- _ASSIGNMENT 1_: Render the sentence "The animals were weighed before and after the experiment and the levels of ALT, AST, ALP and vitamins C and E were estimated." from the Azadirachta indica abstract into Spanish.
- _ASSIGNMENT 2_: Extend the Azadirachta indica abstract with new text that follows its key words line.

- _PASSAGE SHOWN_:
------------------------------------------------------------
Azadirachta indica, used in many parts of the world as herbal medicine, has been reported to be antioxidative and hepatoprotective. This study investigated the effect of leaves aqueous extract of A. indica on plasma levels of vitamins C and E, liver enzymes alanine transaminase (ALT), aspartate transaminase (AST) and alkaline phosphatase (ALP) in Wistar rats with hepatotoxicity. Four groups of twenty Wistar rats each was used. Group A was given normal saline, group B 800 mg/kg body weight of paracetamol, group C 800 mg/kg body weight paracetamol and 400 mg/kg body weight of leaves extract of A. indica and group D 800 mg/kg body weight paracetamol and 1000 mg/kg of leaves extract of A. indica. The animals were weighed before and after the experiment and the levels of ALT, AST, ALP and vitamins C and E were estimated. There were significant differences between the initial and final mean weights of the animals (ρ<0.05). Plasma liver enzymes were significantly increased in group B, while these enzymes were significantly decreased in group D when compared with B (ρ< 0.05). There was no change in ALP levels (ρ>0.05). Vitamins C and E in liver homogenate were decreased in group B and increased in group D (ρ<0.05) while group C showed no change (ρ>0.05). Vitamins C and E were decreased in group B and increased in group D (ρ<0.05). The observed decrease in liver enzymes and increase in vitamins C and E in group D suggest that the extract enhances vitamins C and E levels, and may be hepatoprotective. 

 

Key words: Azadirachta indica, hepatotoxicity, vitamins C and E, paracetamol, Wistar rats.
------------------------------------------------------------
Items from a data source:
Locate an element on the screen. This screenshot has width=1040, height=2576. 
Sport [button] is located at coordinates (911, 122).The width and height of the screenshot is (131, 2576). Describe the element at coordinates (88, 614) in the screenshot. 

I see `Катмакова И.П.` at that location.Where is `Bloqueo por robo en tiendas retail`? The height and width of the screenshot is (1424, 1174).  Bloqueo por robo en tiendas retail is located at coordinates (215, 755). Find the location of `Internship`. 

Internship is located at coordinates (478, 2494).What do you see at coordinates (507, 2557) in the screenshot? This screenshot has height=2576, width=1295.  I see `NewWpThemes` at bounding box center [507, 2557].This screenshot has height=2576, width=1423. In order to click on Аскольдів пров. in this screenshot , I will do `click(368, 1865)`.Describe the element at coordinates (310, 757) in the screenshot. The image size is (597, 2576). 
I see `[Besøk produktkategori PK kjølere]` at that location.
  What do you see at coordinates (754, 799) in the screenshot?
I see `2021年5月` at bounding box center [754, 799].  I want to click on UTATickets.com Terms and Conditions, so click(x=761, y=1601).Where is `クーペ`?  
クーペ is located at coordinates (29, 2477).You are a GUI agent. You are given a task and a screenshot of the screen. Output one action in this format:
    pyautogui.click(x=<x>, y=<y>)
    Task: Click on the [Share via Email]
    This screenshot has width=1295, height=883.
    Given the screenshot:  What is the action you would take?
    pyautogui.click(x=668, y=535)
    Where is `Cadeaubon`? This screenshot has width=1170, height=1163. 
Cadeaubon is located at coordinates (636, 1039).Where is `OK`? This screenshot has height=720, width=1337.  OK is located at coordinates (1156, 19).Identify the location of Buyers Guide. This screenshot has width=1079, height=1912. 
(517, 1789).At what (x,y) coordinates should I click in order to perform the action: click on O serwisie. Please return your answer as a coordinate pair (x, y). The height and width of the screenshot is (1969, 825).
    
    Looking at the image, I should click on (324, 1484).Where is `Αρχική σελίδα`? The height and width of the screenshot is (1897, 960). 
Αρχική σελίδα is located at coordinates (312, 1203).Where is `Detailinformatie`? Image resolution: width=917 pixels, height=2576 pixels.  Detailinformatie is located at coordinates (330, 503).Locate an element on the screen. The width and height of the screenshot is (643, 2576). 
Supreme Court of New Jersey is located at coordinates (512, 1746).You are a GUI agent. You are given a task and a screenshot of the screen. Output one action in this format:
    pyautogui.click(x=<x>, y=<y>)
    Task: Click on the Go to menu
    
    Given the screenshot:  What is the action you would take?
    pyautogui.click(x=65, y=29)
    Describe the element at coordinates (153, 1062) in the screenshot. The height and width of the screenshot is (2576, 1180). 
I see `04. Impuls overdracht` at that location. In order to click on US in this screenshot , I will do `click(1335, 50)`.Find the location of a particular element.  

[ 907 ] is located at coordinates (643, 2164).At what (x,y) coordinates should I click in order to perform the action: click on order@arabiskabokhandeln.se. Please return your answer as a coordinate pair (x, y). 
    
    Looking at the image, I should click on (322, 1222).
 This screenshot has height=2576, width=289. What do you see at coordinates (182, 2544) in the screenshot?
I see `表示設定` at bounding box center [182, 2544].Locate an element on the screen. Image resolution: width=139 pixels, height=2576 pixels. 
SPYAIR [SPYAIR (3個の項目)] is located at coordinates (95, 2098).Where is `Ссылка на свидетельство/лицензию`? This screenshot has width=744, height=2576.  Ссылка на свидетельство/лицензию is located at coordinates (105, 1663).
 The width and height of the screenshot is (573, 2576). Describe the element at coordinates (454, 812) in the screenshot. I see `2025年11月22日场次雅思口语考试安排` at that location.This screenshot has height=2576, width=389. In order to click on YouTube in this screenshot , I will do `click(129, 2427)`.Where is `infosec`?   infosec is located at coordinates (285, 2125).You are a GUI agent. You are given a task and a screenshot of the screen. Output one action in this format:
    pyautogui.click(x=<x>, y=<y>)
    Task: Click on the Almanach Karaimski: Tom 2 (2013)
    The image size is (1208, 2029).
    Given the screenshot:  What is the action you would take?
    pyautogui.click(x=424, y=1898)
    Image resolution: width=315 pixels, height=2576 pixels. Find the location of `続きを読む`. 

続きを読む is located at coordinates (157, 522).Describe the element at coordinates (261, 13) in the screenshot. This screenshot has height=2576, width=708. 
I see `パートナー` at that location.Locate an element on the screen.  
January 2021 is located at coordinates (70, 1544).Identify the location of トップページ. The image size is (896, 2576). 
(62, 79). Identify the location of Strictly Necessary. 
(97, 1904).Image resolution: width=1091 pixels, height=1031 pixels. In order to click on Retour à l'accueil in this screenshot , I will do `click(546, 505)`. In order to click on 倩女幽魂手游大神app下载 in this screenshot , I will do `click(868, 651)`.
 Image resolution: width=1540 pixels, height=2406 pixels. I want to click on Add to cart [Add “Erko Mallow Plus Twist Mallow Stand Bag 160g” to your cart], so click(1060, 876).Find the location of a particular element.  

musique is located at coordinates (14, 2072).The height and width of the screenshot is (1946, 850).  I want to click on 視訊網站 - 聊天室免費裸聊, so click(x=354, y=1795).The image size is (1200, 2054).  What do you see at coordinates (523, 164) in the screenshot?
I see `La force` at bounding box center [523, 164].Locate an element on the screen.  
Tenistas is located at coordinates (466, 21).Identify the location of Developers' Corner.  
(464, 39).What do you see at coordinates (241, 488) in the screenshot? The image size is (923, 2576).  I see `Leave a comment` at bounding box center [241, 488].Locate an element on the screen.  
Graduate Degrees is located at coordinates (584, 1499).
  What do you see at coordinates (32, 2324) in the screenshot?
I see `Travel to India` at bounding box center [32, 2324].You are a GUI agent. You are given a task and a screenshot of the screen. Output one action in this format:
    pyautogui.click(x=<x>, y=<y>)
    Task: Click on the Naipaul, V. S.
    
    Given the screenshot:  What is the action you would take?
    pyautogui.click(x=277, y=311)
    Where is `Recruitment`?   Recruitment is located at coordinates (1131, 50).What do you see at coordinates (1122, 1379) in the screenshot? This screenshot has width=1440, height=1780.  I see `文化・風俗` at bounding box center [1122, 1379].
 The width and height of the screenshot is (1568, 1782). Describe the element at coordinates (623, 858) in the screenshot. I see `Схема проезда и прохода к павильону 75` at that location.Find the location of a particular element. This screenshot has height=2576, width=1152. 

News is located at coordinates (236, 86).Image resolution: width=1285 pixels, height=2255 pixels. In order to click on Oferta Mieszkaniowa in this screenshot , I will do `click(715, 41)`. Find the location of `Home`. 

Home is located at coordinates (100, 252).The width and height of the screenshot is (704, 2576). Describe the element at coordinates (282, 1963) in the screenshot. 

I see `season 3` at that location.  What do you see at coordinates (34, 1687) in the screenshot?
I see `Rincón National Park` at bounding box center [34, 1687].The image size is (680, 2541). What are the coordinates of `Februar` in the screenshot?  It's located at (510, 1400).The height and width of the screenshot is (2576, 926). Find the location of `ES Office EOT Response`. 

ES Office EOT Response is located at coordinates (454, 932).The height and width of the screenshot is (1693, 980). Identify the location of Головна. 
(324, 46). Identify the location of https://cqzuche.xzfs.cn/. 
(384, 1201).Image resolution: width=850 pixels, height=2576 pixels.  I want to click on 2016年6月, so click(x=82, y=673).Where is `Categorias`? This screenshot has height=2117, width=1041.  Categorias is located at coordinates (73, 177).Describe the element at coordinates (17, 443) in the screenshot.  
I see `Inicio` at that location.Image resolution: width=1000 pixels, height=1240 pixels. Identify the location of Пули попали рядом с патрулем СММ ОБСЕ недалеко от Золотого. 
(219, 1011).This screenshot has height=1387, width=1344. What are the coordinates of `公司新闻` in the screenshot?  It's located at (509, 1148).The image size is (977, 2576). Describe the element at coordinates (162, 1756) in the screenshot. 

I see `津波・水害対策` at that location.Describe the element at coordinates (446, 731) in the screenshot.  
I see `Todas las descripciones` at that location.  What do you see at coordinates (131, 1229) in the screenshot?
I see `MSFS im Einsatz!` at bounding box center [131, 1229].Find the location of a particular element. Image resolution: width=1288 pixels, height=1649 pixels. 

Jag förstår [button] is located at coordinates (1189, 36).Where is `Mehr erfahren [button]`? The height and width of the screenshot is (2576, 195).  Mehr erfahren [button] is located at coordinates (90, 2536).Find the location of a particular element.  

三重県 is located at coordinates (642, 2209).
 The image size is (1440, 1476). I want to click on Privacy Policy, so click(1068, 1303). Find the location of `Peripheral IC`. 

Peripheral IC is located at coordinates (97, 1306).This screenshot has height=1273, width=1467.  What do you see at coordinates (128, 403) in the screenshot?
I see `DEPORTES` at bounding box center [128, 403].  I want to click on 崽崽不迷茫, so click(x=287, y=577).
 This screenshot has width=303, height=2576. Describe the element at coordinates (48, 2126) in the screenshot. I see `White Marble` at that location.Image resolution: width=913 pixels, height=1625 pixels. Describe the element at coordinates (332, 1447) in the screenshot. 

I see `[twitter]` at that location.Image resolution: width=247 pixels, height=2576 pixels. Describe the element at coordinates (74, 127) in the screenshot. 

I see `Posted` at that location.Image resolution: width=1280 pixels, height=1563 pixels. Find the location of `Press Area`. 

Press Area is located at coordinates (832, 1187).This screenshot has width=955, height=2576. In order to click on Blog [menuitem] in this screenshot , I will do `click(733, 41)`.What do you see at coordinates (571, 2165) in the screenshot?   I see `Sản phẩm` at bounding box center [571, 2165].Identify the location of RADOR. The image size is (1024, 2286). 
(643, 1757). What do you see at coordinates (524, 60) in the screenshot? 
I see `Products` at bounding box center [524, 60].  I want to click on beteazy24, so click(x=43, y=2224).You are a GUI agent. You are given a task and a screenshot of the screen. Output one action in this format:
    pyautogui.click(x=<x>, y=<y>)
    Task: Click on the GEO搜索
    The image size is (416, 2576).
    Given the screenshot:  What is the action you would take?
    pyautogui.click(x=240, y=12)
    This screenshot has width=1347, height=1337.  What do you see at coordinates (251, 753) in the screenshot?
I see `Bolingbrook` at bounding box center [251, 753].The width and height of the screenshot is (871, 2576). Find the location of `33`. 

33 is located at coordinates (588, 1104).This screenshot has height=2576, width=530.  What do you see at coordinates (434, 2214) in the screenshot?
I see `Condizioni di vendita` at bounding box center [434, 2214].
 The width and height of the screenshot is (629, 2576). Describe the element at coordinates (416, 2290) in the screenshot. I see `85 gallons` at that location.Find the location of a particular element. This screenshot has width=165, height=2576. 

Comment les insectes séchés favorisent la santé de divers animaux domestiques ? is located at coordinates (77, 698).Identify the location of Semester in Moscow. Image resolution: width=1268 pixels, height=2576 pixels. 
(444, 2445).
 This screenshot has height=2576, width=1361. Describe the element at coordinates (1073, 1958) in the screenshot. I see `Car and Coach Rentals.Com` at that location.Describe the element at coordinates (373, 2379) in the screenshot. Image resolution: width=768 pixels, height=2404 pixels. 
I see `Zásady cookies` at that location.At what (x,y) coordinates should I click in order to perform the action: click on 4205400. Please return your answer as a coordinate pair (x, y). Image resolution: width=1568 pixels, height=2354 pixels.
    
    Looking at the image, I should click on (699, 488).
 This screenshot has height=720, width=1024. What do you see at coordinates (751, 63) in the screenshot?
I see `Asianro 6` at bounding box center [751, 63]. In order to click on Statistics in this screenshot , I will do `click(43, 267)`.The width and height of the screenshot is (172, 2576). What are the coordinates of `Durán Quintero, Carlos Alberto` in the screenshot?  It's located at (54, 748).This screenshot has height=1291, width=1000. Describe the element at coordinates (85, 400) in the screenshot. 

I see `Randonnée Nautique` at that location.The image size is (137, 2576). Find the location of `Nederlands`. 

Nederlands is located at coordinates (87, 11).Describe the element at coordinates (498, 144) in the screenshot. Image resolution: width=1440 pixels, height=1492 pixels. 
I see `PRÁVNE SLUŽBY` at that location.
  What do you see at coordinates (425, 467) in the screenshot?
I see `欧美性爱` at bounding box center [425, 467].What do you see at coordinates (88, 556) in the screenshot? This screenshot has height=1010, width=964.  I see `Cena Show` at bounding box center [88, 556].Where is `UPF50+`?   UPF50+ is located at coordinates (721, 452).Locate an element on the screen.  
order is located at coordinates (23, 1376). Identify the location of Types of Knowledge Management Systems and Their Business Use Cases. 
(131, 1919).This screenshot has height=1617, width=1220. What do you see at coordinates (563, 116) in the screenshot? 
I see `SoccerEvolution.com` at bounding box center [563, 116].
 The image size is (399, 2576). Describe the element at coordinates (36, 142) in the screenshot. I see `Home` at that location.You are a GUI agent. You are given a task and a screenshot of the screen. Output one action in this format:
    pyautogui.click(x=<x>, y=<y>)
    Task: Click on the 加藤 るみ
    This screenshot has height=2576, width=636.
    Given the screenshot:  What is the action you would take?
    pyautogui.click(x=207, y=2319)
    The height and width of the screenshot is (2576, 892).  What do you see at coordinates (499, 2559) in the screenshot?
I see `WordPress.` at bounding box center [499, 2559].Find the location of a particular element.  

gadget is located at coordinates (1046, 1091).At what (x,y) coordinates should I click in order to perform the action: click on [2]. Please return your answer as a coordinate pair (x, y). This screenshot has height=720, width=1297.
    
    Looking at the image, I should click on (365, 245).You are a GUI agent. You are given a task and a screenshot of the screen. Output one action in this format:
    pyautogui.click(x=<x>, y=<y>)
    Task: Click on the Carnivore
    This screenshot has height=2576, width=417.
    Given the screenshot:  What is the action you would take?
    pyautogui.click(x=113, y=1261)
------------------------------------------------------------
- _WRITTEN ANSWER 1_: Los animales fueron pesados antes y después del experimento y se estimaron los niveles de ALT, AST, ALP y de las vitaminas C y E.

- _WRITTEN ANSWER 2_:
 INTRODUCTION

Several pharmacological activities and medicinal application of various parts of Azadirachta indica A. Juss (Meliaceae) are well known and the biological activities of its leaves aqueous extract have been reported (Pennington and Styles, 1975). According to Boeke et al. (2004), the medicinal potential of the extracts of A. indica can be preventive, curative and/or protective. The chemical constituents found in the leaves of neem are nimbin, nimbanene, 6-desacetylnimbinene, nimbandiol, nimbolide, ascorbic acid, n-hexacosanol and amino acid, 7-sdesacetyl-7-benzoylazadiradione, 7-desacetyl-7-benzoylgedunin, 17-hydroxyazadiradione and nimbiol (Hossain et al., 2013). The leaves aqueous extract of A. indica has many bioactive components which are useful in the treatment of human diseases. It possesses potent immunostimulant activity which is evidenced by both humoral and cell-mediated responses (Sen et al., 1992). The hepatocellular activity of leaves aqueous extract of A. indica has demonstrated that it offers protection against paracetamol induced liver necrosis in rats (Bhanwra et al., 2000). This cellular damage could be a result of oxidative stress, which is caused by an imbalance between the production of reactive oxygen and biological system’s ability to readily detoxify the reactive intermediates or easily repair resulting damage (Ihim et al., 2013). The free radicals and reactive oxygen species (ROS) attack lipids, proteins, carbohydrates, and DNA to induce oxidation, cleavage, cross-linking, and modification which eventually cause cell damage (Halliwell and Glutteridge, 1989).

The attack by these free radicals leads to changes in membrane permeability, membrane lipid bilayer disruption and functional modification of various cellular proteins (Valko et al., 2007; Molavi and Mehta, 2004). Reactive oxygen species cause cellular damage leading to many diseases, including cancer, autoimmune disease, and immunodegenerative disease. Such toxic insults are normally detoxified by phase II detoxification enzymes and antioxidant proteins. These antioxidant proteins are modulated by nuclear factor (Nrf2) (erythroid-derived 2)-like 2). Nrf2 is a potent protein and transcription factor that turns on and off the genes that produce antioxidants. It assists in protecting the liver through increased sensitivity to acetaminophen-induced hepatocellular necrosis and hepatotoxicity (Thomson, 2013).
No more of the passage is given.